● **WORK TO COMPLETE**
Copy out the items starting with the line that contains "The image size is (1600, 1242)." and going on through the line that contains "Looking at the screenshot, I should point(630,266).", including both of those lines, without any change.

● **RECORD EXCERPTS**
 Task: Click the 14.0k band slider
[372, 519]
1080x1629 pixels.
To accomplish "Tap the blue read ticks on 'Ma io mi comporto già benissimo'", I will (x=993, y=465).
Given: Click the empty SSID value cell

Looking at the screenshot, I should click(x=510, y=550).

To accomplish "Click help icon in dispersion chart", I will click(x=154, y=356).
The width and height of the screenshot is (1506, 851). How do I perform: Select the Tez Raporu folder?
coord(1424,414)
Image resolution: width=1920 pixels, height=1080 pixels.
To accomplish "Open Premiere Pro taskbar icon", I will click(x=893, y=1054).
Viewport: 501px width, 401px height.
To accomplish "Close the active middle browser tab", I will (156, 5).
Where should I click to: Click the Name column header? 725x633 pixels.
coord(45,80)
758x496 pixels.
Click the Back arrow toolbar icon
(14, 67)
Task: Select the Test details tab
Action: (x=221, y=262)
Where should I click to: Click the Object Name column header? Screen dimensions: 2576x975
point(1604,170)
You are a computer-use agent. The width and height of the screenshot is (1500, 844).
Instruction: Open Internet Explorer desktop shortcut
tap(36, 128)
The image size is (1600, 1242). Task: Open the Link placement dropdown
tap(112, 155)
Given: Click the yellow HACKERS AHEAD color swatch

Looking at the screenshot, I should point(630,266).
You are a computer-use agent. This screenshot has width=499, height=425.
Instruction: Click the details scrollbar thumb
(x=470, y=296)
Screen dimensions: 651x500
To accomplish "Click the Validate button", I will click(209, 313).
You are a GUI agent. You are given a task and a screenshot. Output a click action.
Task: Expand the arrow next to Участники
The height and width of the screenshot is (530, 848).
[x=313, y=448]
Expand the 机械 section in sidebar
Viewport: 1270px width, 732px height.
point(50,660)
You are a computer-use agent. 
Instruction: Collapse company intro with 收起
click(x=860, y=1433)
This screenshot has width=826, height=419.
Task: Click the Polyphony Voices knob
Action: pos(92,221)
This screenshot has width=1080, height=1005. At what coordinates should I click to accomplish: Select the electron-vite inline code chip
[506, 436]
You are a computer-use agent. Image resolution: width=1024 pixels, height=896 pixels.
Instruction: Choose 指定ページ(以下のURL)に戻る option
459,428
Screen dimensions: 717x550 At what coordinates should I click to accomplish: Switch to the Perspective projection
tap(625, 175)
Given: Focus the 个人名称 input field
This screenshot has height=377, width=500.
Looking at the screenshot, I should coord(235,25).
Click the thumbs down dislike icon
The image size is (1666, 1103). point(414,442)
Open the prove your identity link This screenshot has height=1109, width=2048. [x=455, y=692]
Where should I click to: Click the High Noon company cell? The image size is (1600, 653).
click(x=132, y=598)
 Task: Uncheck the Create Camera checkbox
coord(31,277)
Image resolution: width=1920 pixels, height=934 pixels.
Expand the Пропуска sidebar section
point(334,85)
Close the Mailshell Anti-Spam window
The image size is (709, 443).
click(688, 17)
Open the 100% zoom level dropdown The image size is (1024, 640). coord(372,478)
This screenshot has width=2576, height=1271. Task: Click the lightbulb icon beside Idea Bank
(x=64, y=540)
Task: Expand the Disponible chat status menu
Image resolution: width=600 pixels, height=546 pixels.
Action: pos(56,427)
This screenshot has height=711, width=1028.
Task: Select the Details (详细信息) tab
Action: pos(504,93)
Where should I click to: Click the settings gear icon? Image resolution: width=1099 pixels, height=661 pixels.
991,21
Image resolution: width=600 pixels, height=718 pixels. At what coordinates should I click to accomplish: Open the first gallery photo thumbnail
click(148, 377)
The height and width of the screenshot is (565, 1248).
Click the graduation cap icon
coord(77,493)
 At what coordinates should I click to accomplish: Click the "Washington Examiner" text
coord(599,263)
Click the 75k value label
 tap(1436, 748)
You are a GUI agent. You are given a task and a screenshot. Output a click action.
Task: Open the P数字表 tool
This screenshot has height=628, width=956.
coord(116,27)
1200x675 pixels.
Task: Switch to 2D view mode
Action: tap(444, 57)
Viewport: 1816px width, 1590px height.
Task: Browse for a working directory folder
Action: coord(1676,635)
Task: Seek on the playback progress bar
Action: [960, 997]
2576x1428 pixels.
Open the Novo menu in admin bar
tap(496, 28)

● **TASK OUTPUT**
The image size is (1600, 1242). Task: Open the Link placement dropdown
tap(112, 155)
Given: Click the yellow HACKERS AHEAD color swatch

Looking at the screenshot, I should point(630,266).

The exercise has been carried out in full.